Fixing the Intranet

After grad school I joined Cisco systems, as part of their intranet design team. After years of toil overhauling a morass of fragmented and poorly maintained 3rd party wikis, blogs, and employee forums, the team was being recognized for their hard work with the opportunity to scale their efforts into a b2b product. 

We aspired to unify Cisco's suite of collaboration tools into a fully integrated, dynamic social intranet.  Together we built a one-stop "intranet in a box" called WebEx Social. 

Goal

  • Get buy in to design and build a social intranet in-a-box 

  • Leverage Cisco's portfolio in phones, WebEx, and telepresence products to create an integrated experience. 

  • White-label the product and make it possible to deploy to any company as a b2b product.

Role

  • Researcher, Design Lead, Product Strategist

  • Lead designer for Team Spaces (Communities), Corporate News Feeds, File Sharing, Distributed To-Do lists, Backend IT tools, and other projects. 

Result

  • Our product became WebEx Social, the web based platform for our ~$38M Investment in collaboration technology.

Requirements:
A - Rewrite the paragraph of the intranet case study that begins "After grad school I joined Cisco systems" in fewer words, keeping its main facts.
B - Reproduce everything in the intranet case study from "We aspired to" down to "as a b2b product.".
The records are separate material and have no connection to the intranet case study.

Records provided:

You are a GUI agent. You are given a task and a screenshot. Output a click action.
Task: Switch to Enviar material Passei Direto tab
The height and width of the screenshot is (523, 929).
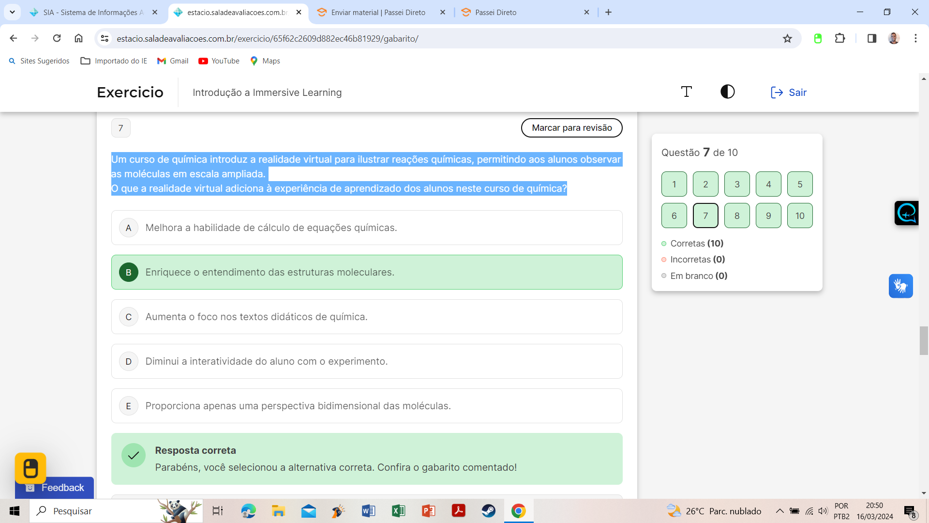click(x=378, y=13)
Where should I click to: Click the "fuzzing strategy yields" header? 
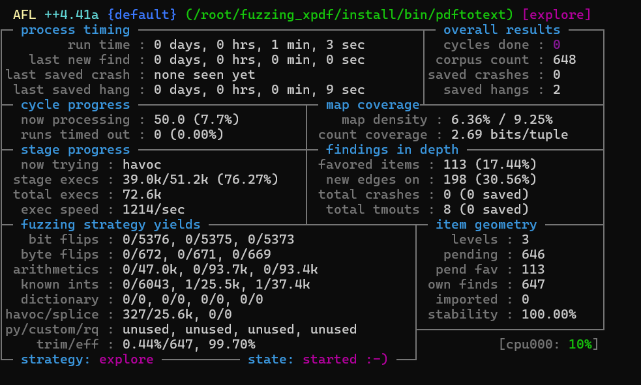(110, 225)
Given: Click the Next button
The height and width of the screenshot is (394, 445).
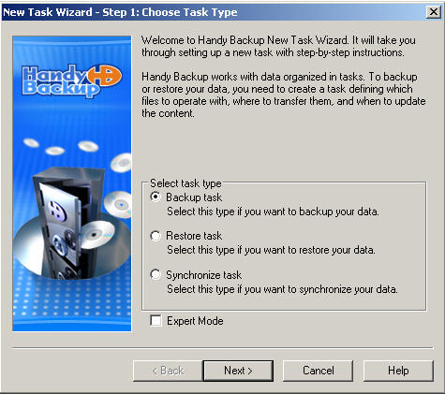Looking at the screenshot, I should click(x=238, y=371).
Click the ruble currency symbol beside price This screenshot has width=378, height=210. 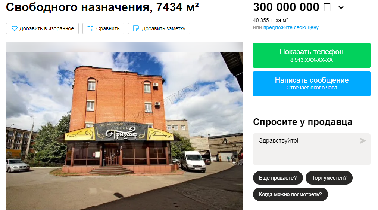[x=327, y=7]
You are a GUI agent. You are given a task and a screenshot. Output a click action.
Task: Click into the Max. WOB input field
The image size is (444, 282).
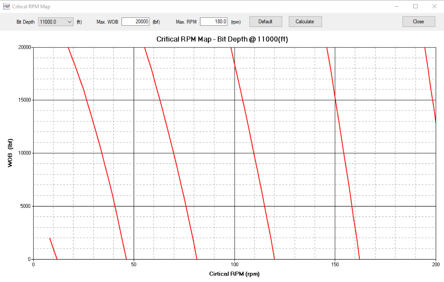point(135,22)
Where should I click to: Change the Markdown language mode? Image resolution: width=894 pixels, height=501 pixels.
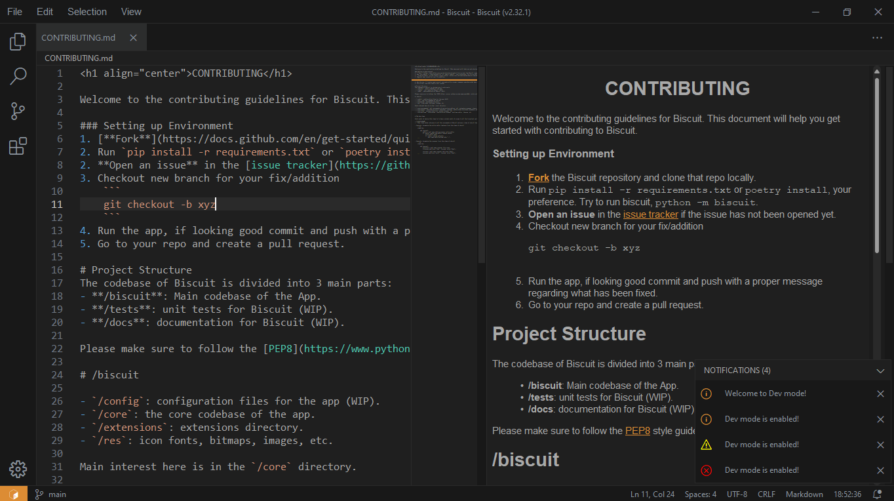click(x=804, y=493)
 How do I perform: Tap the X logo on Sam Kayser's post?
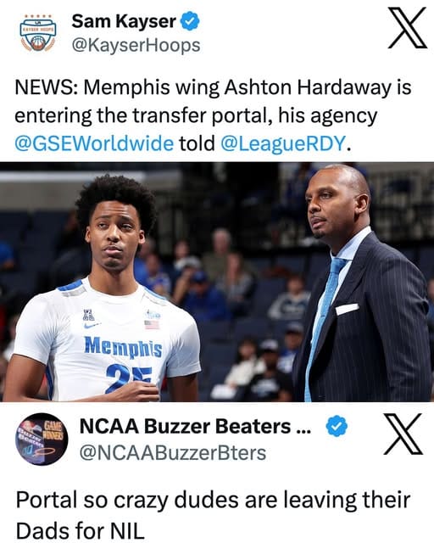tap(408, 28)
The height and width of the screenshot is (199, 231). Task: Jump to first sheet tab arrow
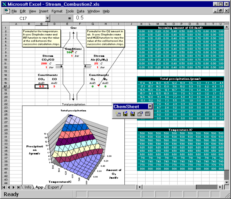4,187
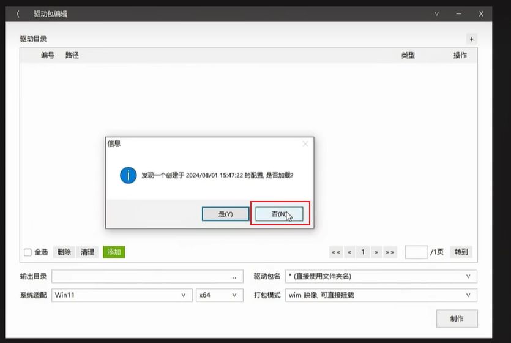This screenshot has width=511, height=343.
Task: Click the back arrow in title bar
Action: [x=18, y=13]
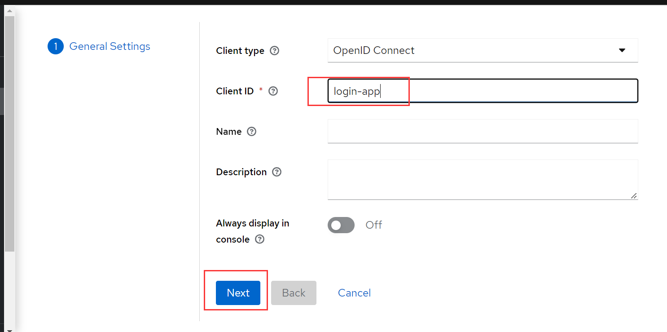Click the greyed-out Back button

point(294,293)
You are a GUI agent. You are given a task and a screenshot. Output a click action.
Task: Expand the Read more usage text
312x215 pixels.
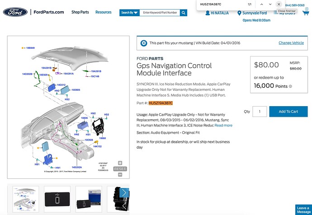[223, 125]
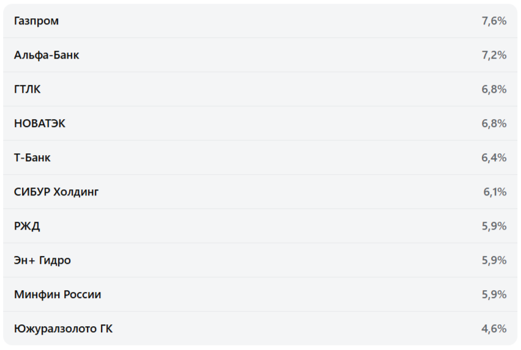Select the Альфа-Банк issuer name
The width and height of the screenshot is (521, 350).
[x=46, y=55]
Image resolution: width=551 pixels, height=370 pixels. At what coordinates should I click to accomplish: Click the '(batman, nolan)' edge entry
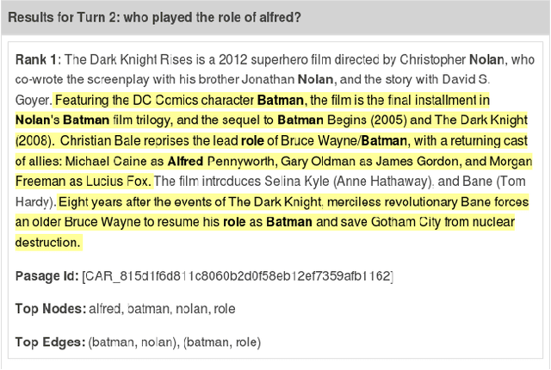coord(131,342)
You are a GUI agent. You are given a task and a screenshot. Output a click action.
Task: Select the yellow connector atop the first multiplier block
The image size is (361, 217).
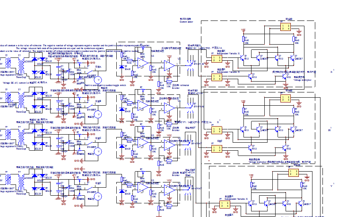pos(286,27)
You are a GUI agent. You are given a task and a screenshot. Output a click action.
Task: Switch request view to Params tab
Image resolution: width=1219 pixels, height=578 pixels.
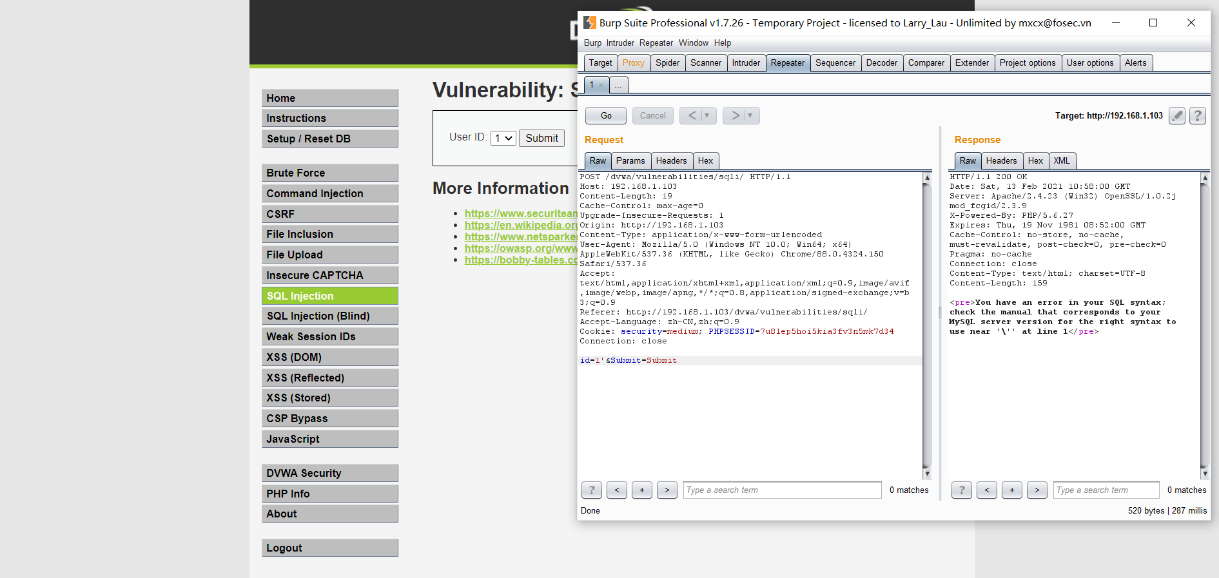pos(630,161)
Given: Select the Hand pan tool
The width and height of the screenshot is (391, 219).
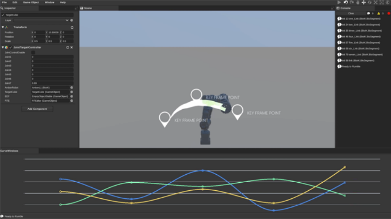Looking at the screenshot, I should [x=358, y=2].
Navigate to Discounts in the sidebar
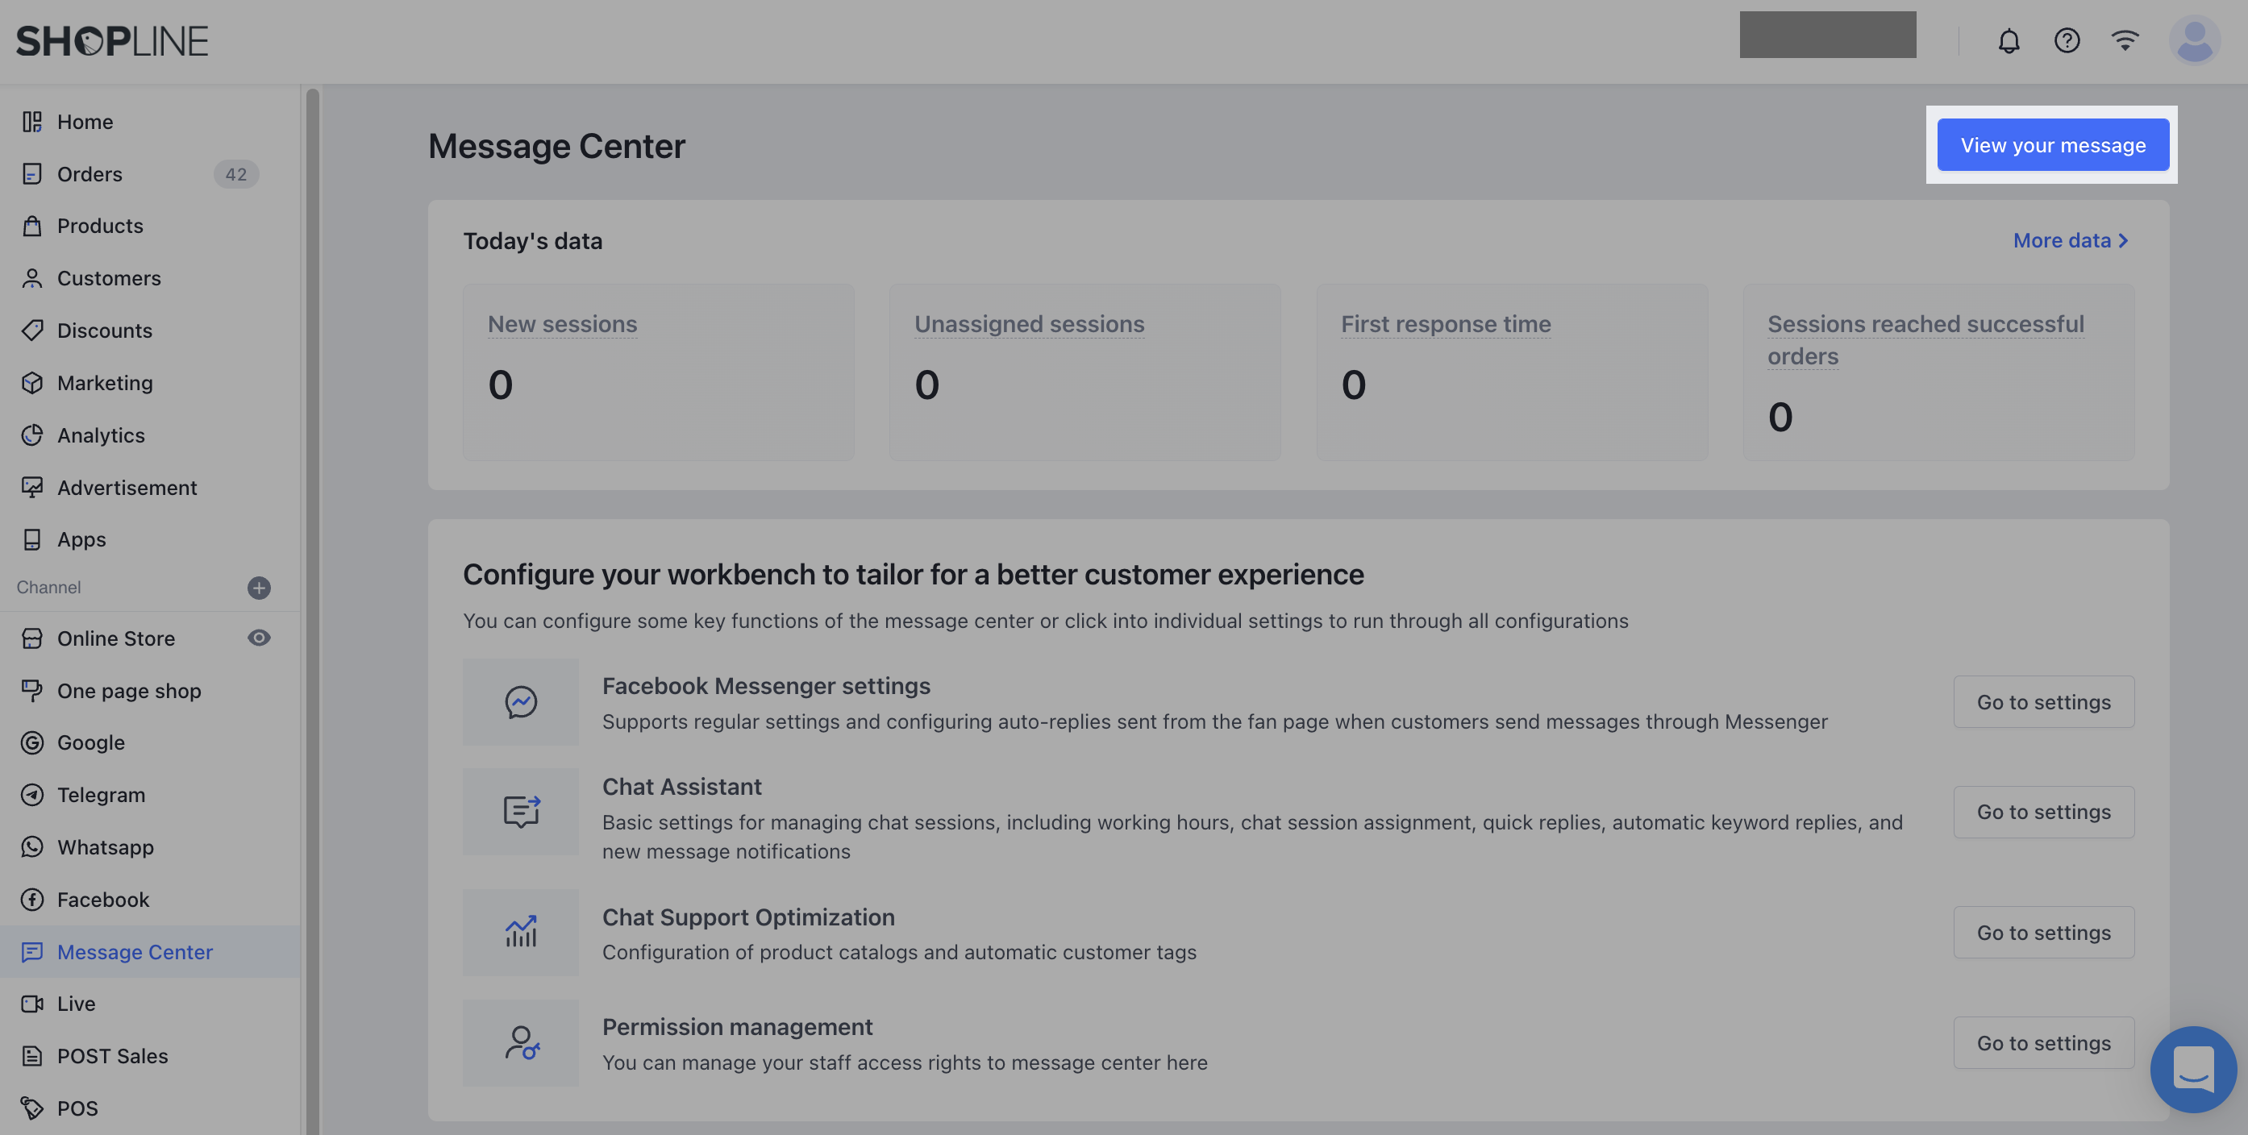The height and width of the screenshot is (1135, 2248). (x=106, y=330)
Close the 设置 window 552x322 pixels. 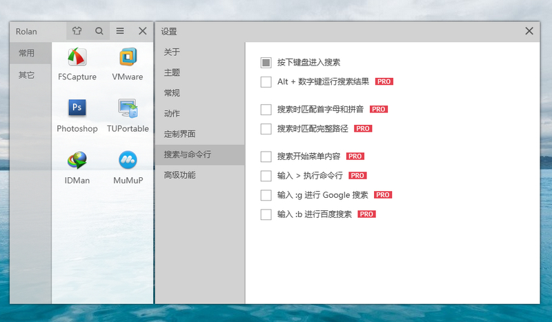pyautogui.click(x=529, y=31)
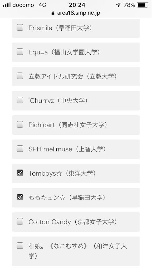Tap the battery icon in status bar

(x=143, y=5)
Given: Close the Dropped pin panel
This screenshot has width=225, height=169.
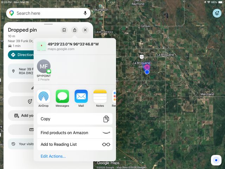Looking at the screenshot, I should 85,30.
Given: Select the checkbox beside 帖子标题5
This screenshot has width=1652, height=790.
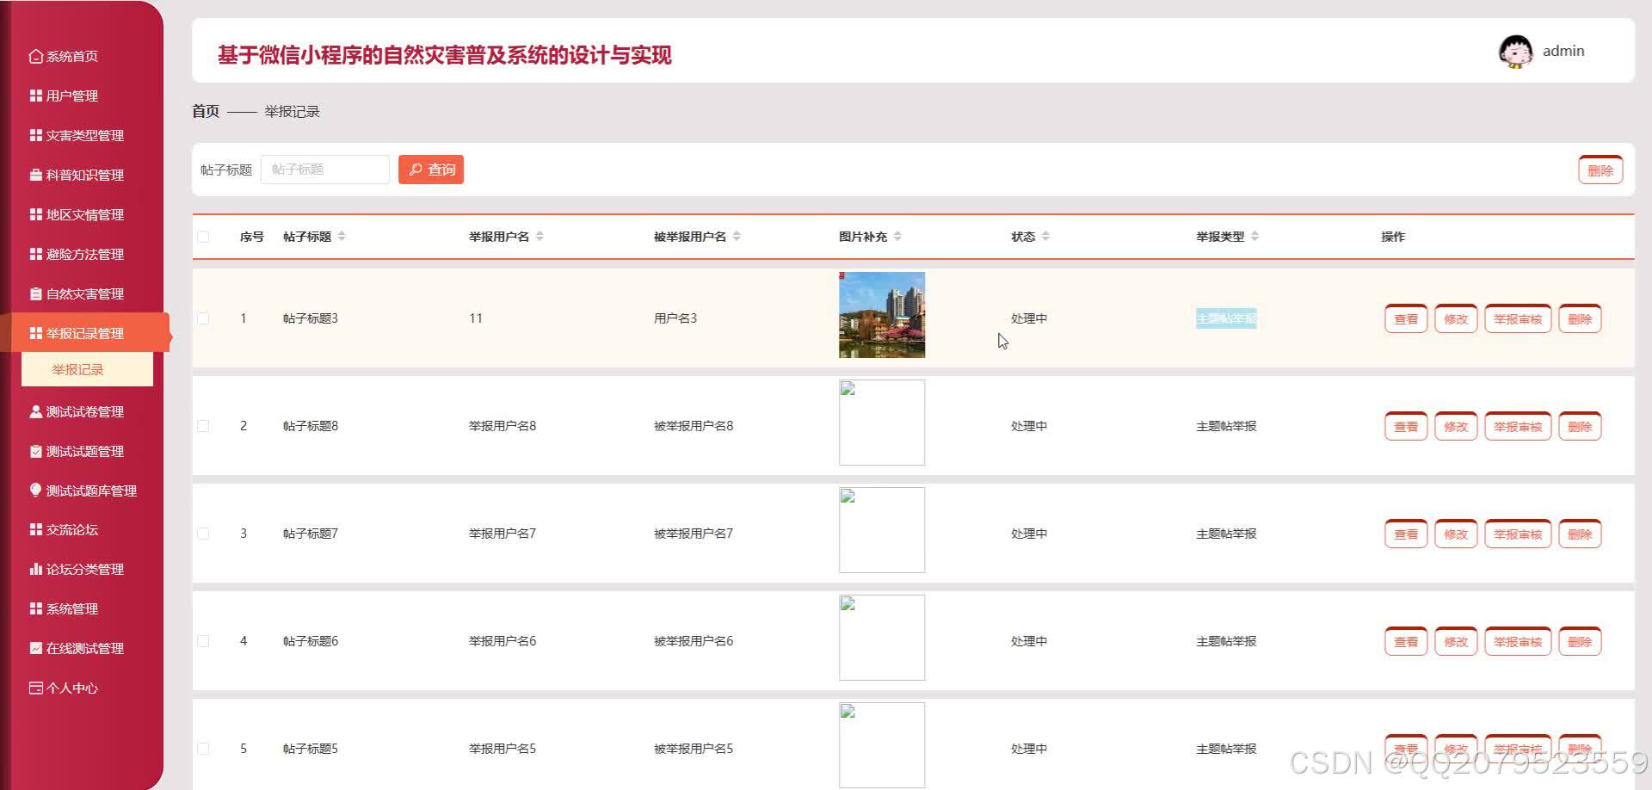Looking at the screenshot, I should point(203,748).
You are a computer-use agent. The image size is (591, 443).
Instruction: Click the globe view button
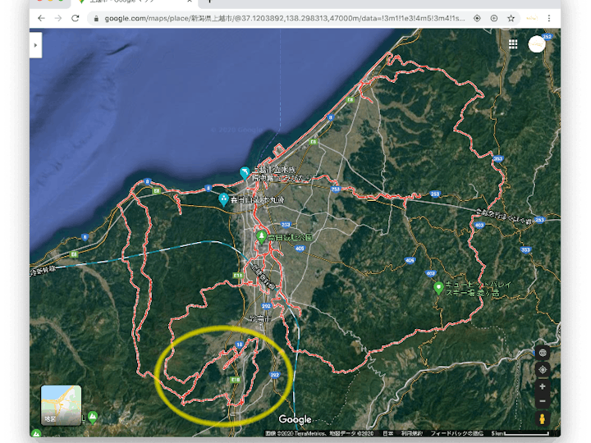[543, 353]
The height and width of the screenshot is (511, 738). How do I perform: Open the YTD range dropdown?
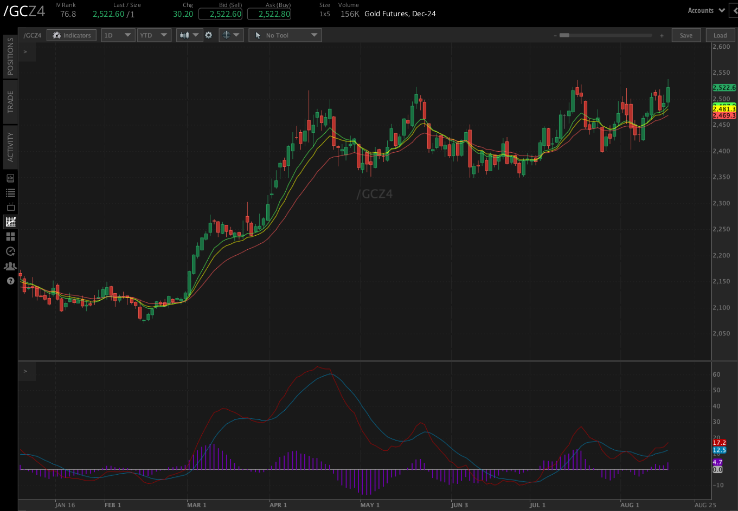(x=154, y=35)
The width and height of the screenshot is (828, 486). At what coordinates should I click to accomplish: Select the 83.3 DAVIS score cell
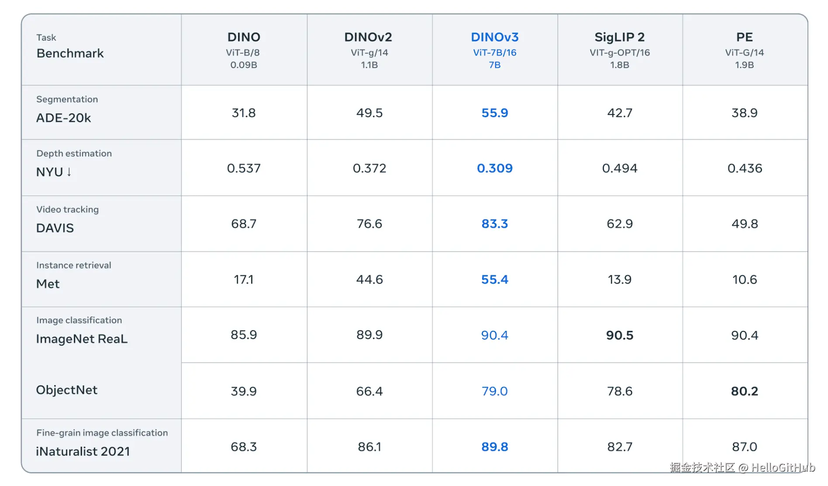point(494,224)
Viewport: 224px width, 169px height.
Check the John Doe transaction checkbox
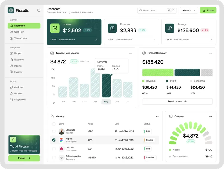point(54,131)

Set of answers:
A - After grad school, I joined Cisco Systems' intranet design team. The team had spent years overhauling fragmented, poorly maintained third-party wikis, blogs, and employee forums. As recognition, it got the chance to scale that work into a b2b product.

B -
We aspired to unify Cisco's suite of collaboration tools into a fully integrated, dynamic social intranet.  Together we built a one-stop "intranet in a box" called WebEx Social. 

Goal

  • Get buy in to design and build a social intranet in-a-box 

  • Leverage Cisco's portfolio in phones, WebEx, and telepresence products to create an integrated experience. 

  • White-label the product and make it possible to deploy to any company as a b2b product.